I’m not a big fan of pork chops or pork roasts, but this week Stop & Shop had center cut pork loin roasts on sale and for whatever reason I picked one up. I brought it home and then realized that I had to do something with this roast. I looked around for inspiration and decided to do something with rosemary, garlic, and white wine. The result was an incredibly flavorful roast (with a delicious gravy) that surprised both Drew and myself. Better yet — even the boys ate it! Noah took a little coaxing and I allowed him to dip it in ketchup, but he eventually ate his whole slice. I served it with rice, sweet & sour red cabbage and homemade applesauce. I will be making this again, without a doubt.
2-lb. center cut pork loin roast (not pork tenderloin)

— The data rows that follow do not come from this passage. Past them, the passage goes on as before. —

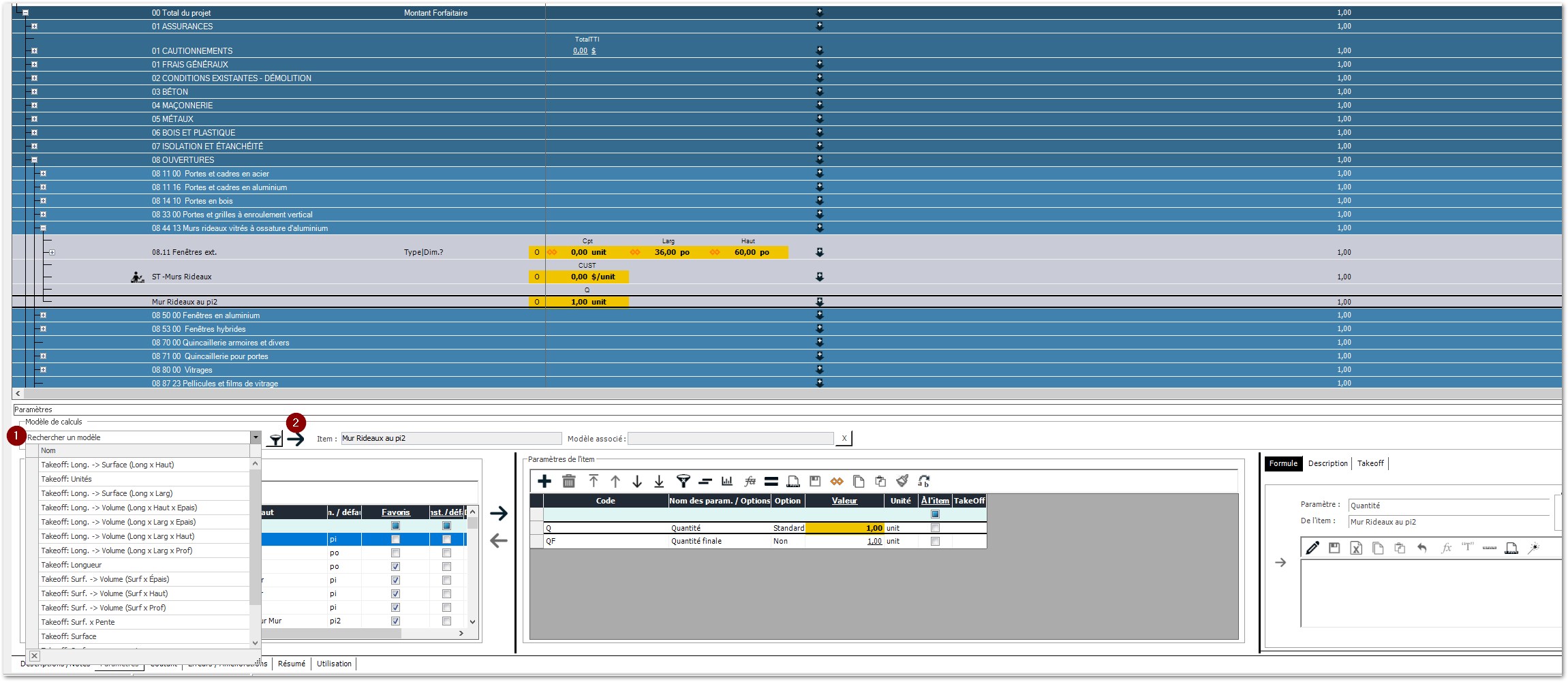1568x682 pixels.
Task: Open the Rechercher un modèle dropdown arrow
Action: tap(256, 437)

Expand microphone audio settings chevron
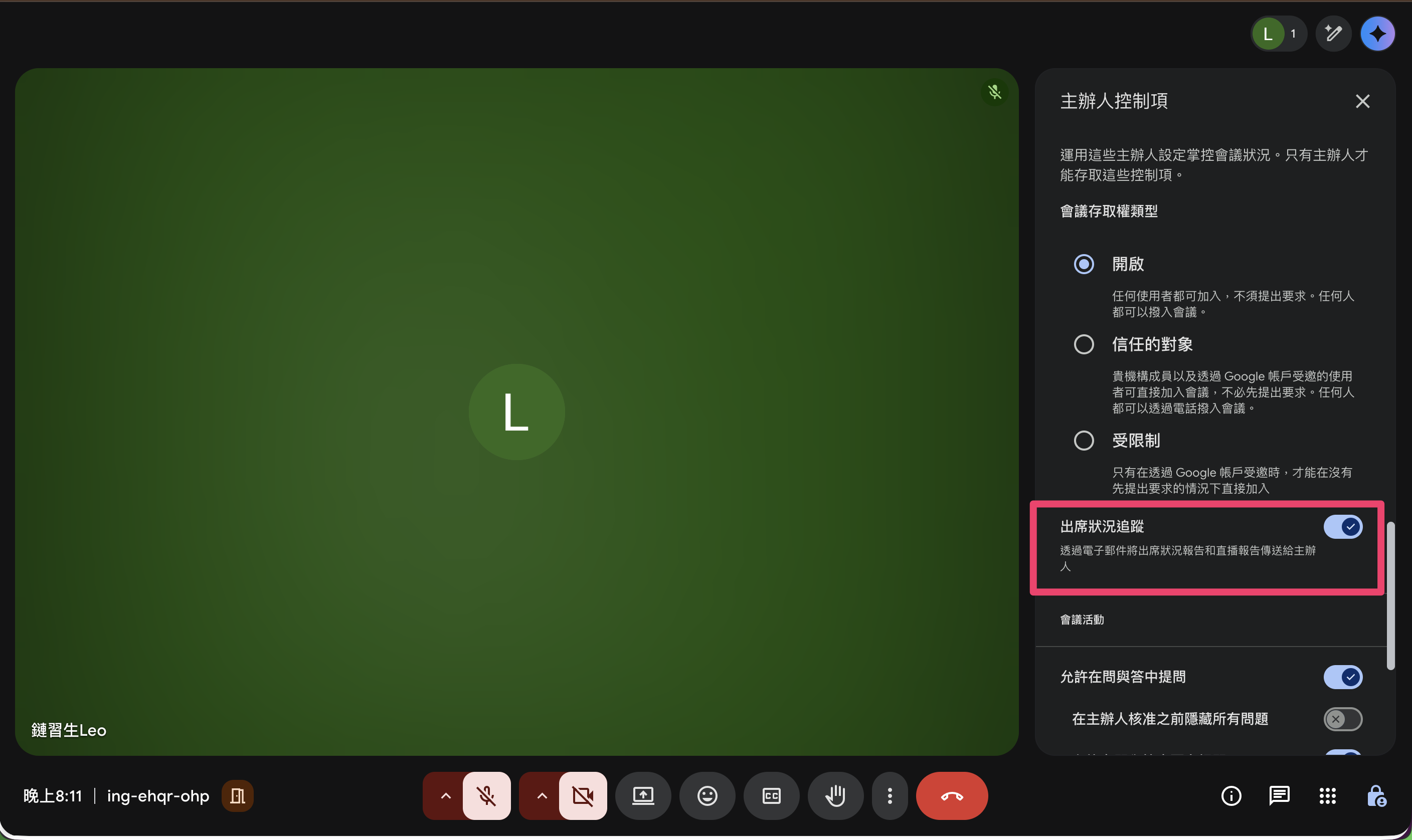coord(446,796)
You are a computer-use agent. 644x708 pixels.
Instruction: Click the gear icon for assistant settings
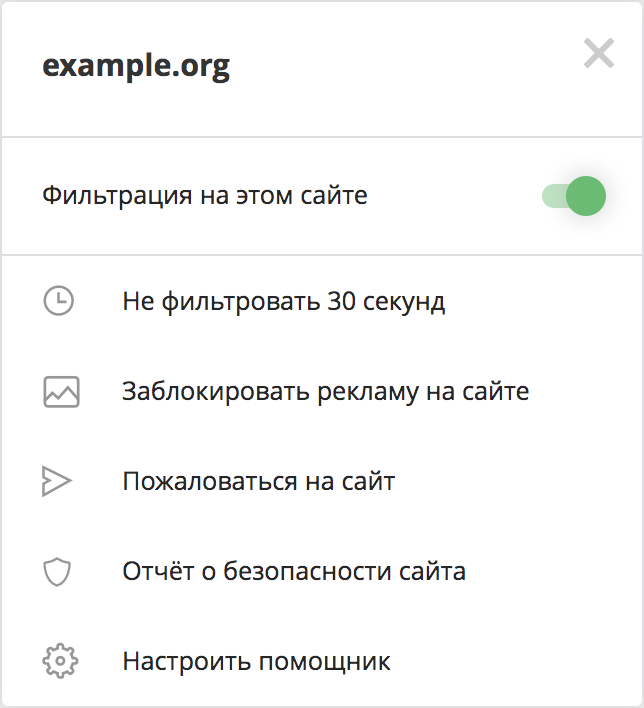coord(60,661)
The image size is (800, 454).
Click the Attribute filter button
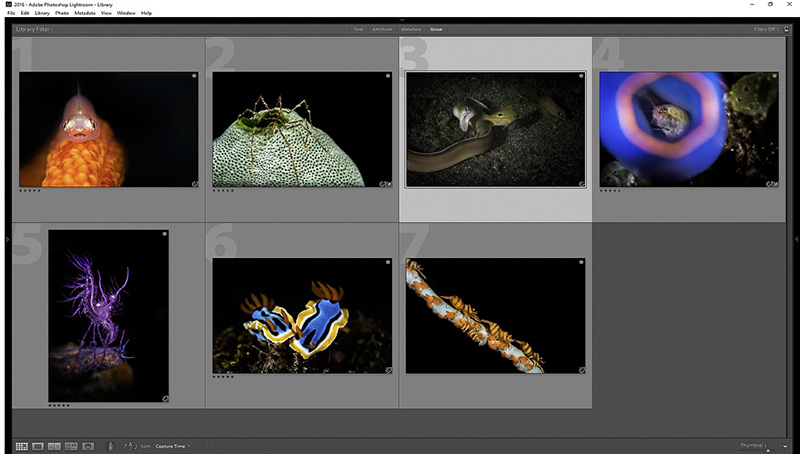(x=382, y=29)
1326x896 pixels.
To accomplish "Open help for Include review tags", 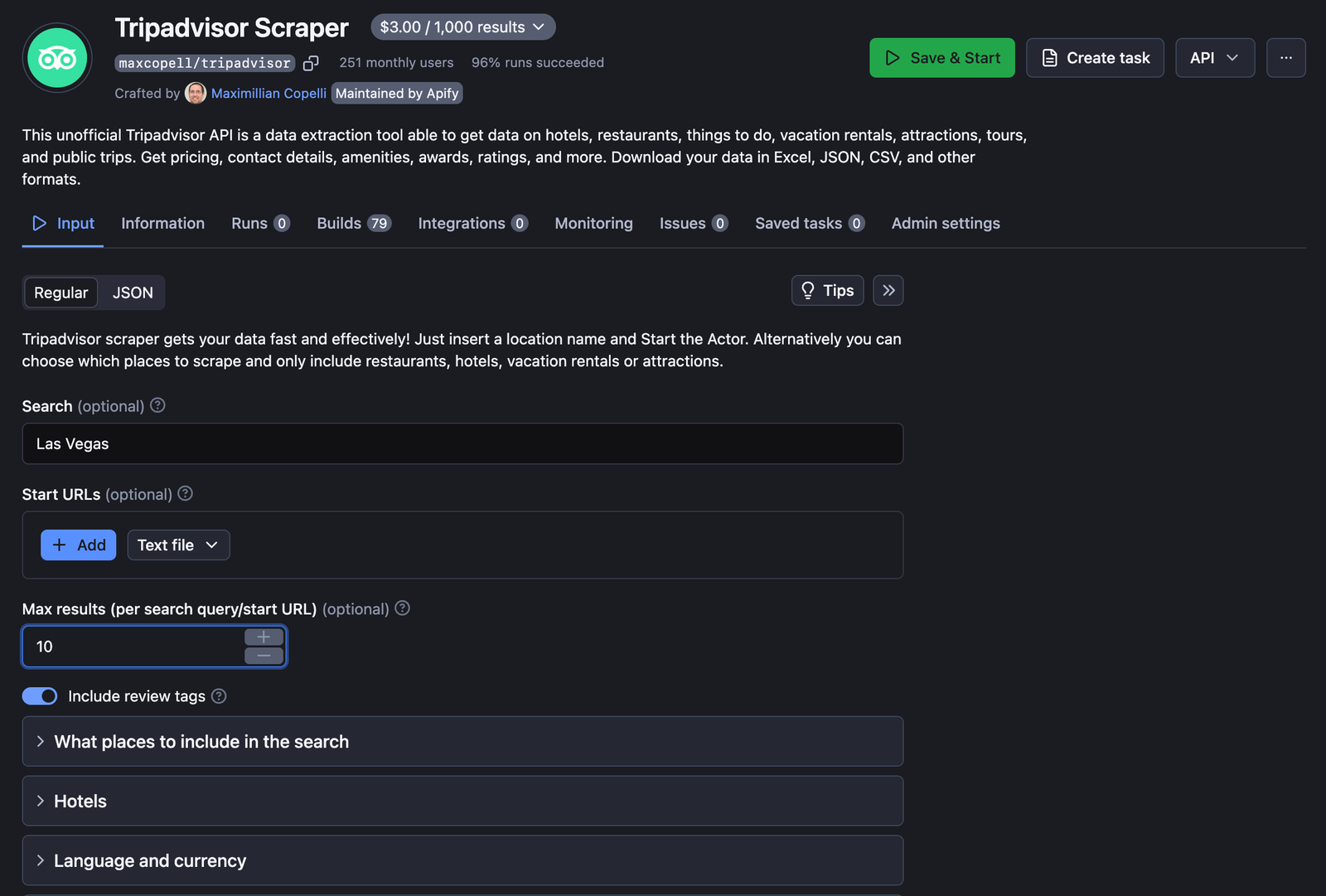I will click(218, 696).
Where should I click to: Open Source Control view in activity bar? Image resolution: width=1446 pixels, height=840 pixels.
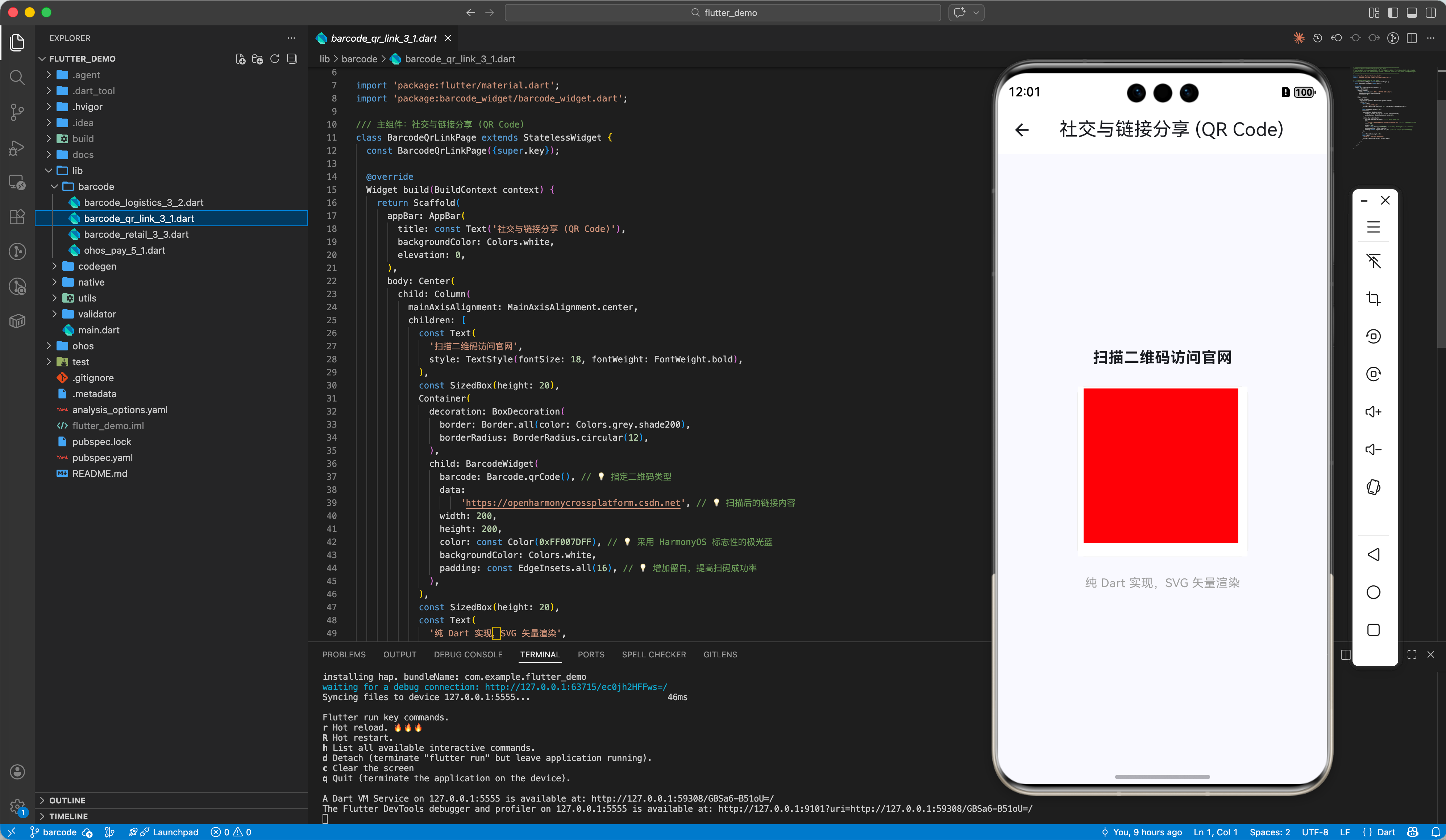pyautogui.click(x=17, y=112)
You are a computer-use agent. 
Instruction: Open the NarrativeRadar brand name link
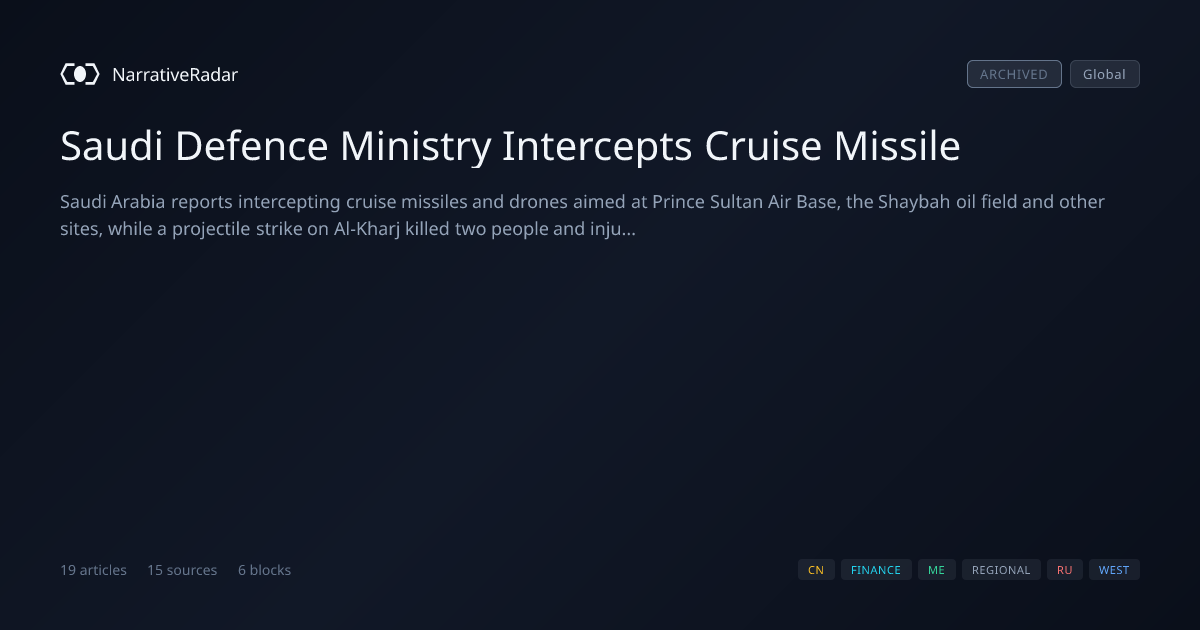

3 cloves of garlic, minced
1 Tbsp. dried rosemary
1/4 tsp. salt
1/8 tsp. black pepper
1/2 c. dry white wine
Pre-heat your oven to 350 degrees F. In a small bowl, combine the minced garlic, rosemary, salt, and pepper. Add just enough olive oil to make a paste. Set aside. Place your pork in a roasting pan and cut three slits along the top. Season the roast with salt and pepper, then stuff a bit of the rosemary-garlic mixture into each of the slits. Spread the rest of the mixture over the top of the roast. Add the wine to the bottom of the baking dish.
Bake until the internal temperature of the roast is 160 degrees F (approx. 1.5 hours). Remove the roast to a cutting board and cover with aluminum foil.
To make the gravy, pour the pan drippings into a sauce pan. Scrape any bits of tasty goodness that are stuck to the bottom of the roasting pan. Add one cup of chicken broth and bring to a boil. Turn to medium and sprinkle on some Wondra, whisking constantly to thicken. Add a little more Wondra (remembering to whisk, otherwise you’ll get clumps of flour) until the gravy is your desired thickness. Strain through a mesh sieve and then pour into a gravy separator (whatever it’s called) to separate the grease from the gravy. Serve and enjoy!
That’s right, I plan to start posting here again! I’m hoping for two to three posts per week as I try new recipes. I’d been including recipes in regular blog posts on my personal blog, but I think it might be nice to have everything organized for easy reference. We’ll see how it goes.